> What is required
Each entry below must be repeated word for word.

> Source data
.....
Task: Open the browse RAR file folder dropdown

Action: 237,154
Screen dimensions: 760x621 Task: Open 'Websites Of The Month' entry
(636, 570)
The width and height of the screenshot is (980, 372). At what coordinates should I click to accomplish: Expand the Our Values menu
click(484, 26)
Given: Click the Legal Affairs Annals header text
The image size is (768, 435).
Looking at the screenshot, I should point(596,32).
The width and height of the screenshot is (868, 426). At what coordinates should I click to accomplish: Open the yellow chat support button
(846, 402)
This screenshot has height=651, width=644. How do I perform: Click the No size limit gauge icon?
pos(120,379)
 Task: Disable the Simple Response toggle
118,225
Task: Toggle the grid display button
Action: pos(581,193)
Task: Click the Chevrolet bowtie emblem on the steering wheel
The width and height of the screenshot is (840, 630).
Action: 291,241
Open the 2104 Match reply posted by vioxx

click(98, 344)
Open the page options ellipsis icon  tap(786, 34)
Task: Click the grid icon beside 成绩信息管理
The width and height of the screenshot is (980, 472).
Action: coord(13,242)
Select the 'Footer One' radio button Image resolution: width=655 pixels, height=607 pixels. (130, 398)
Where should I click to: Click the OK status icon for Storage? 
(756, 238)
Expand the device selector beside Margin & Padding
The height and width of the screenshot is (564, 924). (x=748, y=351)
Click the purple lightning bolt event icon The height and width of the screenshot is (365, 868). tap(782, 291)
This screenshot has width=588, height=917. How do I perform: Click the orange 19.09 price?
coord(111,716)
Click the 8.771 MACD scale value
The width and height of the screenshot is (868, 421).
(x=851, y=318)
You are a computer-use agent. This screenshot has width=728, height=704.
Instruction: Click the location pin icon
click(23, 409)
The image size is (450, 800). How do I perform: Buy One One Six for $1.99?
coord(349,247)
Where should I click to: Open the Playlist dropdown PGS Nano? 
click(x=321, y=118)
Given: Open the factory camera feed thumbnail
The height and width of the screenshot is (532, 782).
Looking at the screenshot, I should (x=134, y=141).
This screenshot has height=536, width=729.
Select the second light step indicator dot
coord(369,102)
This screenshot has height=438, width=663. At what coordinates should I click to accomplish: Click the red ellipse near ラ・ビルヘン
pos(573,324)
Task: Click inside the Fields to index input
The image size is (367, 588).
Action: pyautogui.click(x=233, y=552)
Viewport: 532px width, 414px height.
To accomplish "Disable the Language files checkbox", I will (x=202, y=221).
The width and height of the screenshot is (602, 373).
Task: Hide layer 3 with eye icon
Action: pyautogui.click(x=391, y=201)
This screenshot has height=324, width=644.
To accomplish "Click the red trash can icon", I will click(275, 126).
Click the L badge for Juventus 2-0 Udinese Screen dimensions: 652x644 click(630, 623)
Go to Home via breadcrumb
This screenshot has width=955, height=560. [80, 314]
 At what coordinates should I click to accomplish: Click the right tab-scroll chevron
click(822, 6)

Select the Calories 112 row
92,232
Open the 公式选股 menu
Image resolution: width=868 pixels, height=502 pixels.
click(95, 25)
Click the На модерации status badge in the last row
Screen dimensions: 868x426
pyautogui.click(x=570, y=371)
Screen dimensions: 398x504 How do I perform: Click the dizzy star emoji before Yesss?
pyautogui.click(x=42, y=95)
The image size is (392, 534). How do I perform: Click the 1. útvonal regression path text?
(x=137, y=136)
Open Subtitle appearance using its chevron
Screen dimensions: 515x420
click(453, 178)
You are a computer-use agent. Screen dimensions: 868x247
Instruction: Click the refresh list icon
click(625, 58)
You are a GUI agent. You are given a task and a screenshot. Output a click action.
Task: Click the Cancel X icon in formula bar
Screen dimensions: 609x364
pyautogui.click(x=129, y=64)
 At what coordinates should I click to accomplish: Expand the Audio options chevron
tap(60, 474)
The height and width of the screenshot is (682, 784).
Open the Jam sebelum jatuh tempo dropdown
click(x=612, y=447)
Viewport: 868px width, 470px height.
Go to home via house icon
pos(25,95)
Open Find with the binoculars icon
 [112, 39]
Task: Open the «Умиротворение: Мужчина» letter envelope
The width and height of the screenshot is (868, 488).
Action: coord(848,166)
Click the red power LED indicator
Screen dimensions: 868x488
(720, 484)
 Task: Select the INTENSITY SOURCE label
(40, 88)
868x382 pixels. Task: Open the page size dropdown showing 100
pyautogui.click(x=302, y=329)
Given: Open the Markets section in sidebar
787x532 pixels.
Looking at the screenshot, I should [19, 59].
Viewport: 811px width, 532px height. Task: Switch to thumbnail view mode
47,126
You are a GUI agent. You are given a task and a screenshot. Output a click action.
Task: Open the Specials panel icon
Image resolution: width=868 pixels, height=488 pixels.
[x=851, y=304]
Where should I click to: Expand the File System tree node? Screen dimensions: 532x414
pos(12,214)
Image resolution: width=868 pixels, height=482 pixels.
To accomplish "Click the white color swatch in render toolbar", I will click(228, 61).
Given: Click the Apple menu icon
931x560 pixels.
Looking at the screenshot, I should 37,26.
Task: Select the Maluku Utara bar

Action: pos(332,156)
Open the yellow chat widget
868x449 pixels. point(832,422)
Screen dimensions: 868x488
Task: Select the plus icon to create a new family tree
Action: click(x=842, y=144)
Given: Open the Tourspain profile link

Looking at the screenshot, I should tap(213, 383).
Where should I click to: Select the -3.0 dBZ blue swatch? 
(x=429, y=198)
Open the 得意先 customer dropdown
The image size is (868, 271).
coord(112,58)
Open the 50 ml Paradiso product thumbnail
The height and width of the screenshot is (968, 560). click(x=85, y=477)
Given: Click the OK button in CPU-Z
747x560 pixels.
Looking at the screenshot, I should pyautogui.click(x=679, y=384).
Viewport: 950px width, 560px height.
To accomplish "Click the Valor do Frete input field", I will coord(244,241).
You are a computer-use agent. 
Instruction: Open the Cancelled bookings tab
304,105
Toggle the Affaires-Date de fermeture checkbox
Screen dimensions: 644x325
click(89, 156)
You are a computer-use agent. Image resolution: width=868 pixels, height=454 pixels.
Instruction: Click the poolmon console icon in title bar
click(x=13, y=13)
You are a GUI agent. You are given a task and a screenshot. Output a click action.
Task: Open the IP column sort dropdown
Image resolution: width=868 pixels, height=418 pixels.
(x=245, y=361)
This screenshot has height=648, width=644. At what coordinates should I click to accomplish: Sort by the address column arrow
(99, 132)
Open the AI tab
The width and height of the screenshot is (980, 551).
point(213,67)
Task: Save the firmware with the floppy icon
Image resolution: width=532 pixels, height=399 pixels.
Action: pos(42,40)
.....
> The completed task
Task: Open the browse RAR file folder dropdown

Action: 237,154
Screen dimensions: 760x621 Task: Open 'Websites Of The Month' entry
(636, 570)
The width and height of the screenshot is (980, 372). At what coordinates should I click to accomplish: Expand the Our Values menu
click(484, 26)
Given: Click the Legal Affairs Annals header text
The image size is (768, 435).
Looking at the screenshot, I should point(596,32).
The width and height of the screenshot is (868, 426). At what coordinates should I click to accomplish: Open the yellow chat support button
(846, 402)
This screenshot has height=651, width=644. How do I perform: Click the No size limit gauge icon?
pos(120,379)
 Task: Disable the Simple Response toggle
118,225
Task: Toggle the grid display button
Action: pos(581,193)
Task: Click the Chevrolet bowtie emblem on the steering wheel
The width and height of the screenshot is (840, 630).
Action: 291,241
Open the 2104 Match reply posted by vioxx

click(98, 344)
Open the page options ellipsis icon  tap(786, 34)
Task: Click the grid icon beside 成绩信息管理
The width and height of the screenshot is (980, 472).
Action: coord(13,242)
Select the 'Footer One' radio button Image resolution: width=655 pixels, height=607 pixels. (130, 398)
Where should I click to: Click the OK status icon for Storage? 
(756, 238)
Expand the device selector beside Margin & Padding
The height and width of the screenshot is (564, 924). (x=748, y=351)
Click the purple lightning bolt event icon The height and width of the screenshot is (365, 868). tap(782, 291)
This screenshot has width=588, height=917. How do I perform: Click the orange 19.09 price?
coord(111,716)
Click the 8.771 MACD scale value
The width and height of the screenshot is (868, 421).
(x=851, y=318)
You are a computer-use agent. This screenshot has width=728, height=704.
Instruction: Click the location pin icon
click(23, 409)
The image size is (450, 800). How do I perform: Buy One One Six for $1.99?
coord(349,247)
Where should I click to: Open the Playlist dropdown PGS Nano? 
click(x=321, y=118)
Given: Open the factory camera feed thumbnail
The height and width of the screenshot is (532, 782).
Looking at the screenshot, I should (x=134, y=141).
This screenshot has height=536, width=729.
Select the second light step indicator dot
coord(369,102)
This screenshot has height=438, width=663. At what coordinates should I click to accomplish: Click the red ellipse near ラ・ビルヘン
pos(573,324)
Task: Click inside the Fields to index input
The image size is (367, 588).
Action: pyautogui.click(x=233, y=552)
Viewport: 532px width, 414px height.
To accomplish "Disable the Language files checkbox", I will (x=202, y=221).
The width and height of the screenshot is (602, 373).
Task: Hide layer 3 with eye icon
Action: pyautogui.click(x=391, y=201)
This screenshot has height=324, width=644.
To accomplish "Click the red trash can icon", I will click(275, 126).
Click the L badge for Juventus 2-0 Udinese Screen dimensions: 652x644 click(630, 623)
Go to Home via breadcrumb
This screenshot has width=955, height=560. [80, 314]
 At what coordinates should I click to accomplish: Click the right tab-scroll chevron
click(822, 6)

Select the Calories 112 row
92,232
Open the 公式选股 menu
Image resolution: width=868 pixels, height=502 pixels.
click(95, 25)
Click the На модерации status badge in the last row
Screen dimensions: 868x426
pyautogui.click(x=570, y=371)
Screen dimensions: 398x504 How do I perform: Click the dizzy star emoji before Yesss?
pyautogui.click(x=42, y=95)
The image size is (392, 534). How do I perform: Click the 1. útvonal regression path text?
(x=137, y=136)
Open Subtitle appearance using its chevron
Screen dimensions: 515x420
click(453, 178)
You are a computer-use agent. Screen dimensions: 868x247
Instruction: Click the refresh list icon
click(625, 58)
You are a GUI agent. You are given a task and a screenshot. Output a click action.
Task: Click the Cancel X icon in formula bar
Screen dimensions: 609x364
pyautogui.click(x=129, y=64)
 At what coordinates should I click to accomplish: Expand the Audio options chevron
tap(60, 474)
The height and width of the screenshot is (682, 784).
Open the Jam sebelum jatuh tempo dropdown
click(x=612, y=447)
Viewport: 868px width, 470px height.
Go to home via house icon
pos(25,95)
Open Find with the binoculars icon
 [112, 39]
Task: Open the «Умиротворение: Мужчина» letter envelope
The width and height of the screenshot is (868, 488).
Action: coord(848,166)
Click the red power LED indicator
Screen dimensions: 868x488
(720, 484)
 Task: Select the INTENSITY SOURCE label
(40, 88)
868x382 pixels. Task: Open the page size dropdown showing 100
pyautogui.click(x=302, y=329)
Given: Open the Markets section in sidebar
787x532 pixels.
Looking at the screenshot, I should [19, 59].
Viewport: 811px width, 532px height. Task: Switch to thumbnail view mode
47,126
You are a GUI agent. You are given a task and a screenshot. Output a click action.
Task: Open the Specials panel icon
Image resolution: width=868 pixels, height=488 pixels.
[x=851, y=304]
Where should I click to: Expand the File System tree node? Screen dimensions: 532x414
pos(12,214)
Image resolution: width=868 pixels, height=482 pixels.
To accomplish "Click the white color swatch in render toolbar", I will click(228, 61).
Given: Click the Apple menu icon
931x560 pixels.
Looking at the screenshot, I should 37,26.
Task: Select the Maluku Utara bar

Action: pos(332,156)
Open the yellow chat widget
868x449 pixels. point(832,422)
Screen dimensions: 868x488
Task: Select the plus icon to create a new family tree
Action: click(x=842, y=144)
Given: Open the Tourspain profile link

Looking at the screenshot, I should tap(213, 383).
Where should I click to: Select the -3.0 dBZ blue swatch? 
(x=429, y=198)
Open the 得意先 customer dropdown
The image size is (868, 271).
coord(112,58)
Open the 50 ml Paradiso product thumbnail
The height and width of the screenshot is (968, 560). click(x=85, y=477)
Given: Click the OK button in CPU-Z
747x560 pixels.
Looking at the screenshot, I should pyautogui.click(x=679, y=384).
Viewport: 950px width, 560px height.
To accomplish "Click the Valor do Frete input field", I will coord(244,241).
You are a computer-use agent. 
Instruction: Open the Cancelled bookings tab
304,105
Toggle the Affaires-Date de fermeture checkbox
Screen dimensions: 644x325
click(89, 156)
You are a computer-use agent. Image resolution: width=868 pixels, height=454 pixels.
Instruction: Click the poolmon console icon in title bar
click(x=13, y=13)
You are a GUI agent. You are given a task and a screenshot. Output a click action.
Task: Open the IP column sort dropdown
Image resolution: width=868 pixels, height=418 pixels.
(x=245, y=361)
This screenshot has height=648, width=644. At what coordinates should I click to accomplish: Sort by the address column arrow
(99, 132)
Open the AI tab
The width and height of the screenshot is (980, 551).
point(213,67)
Task: Save the firmware with the floppy icon
Image resolution: width=532 pixels, height=399 pixels.
Action: pos(42,40)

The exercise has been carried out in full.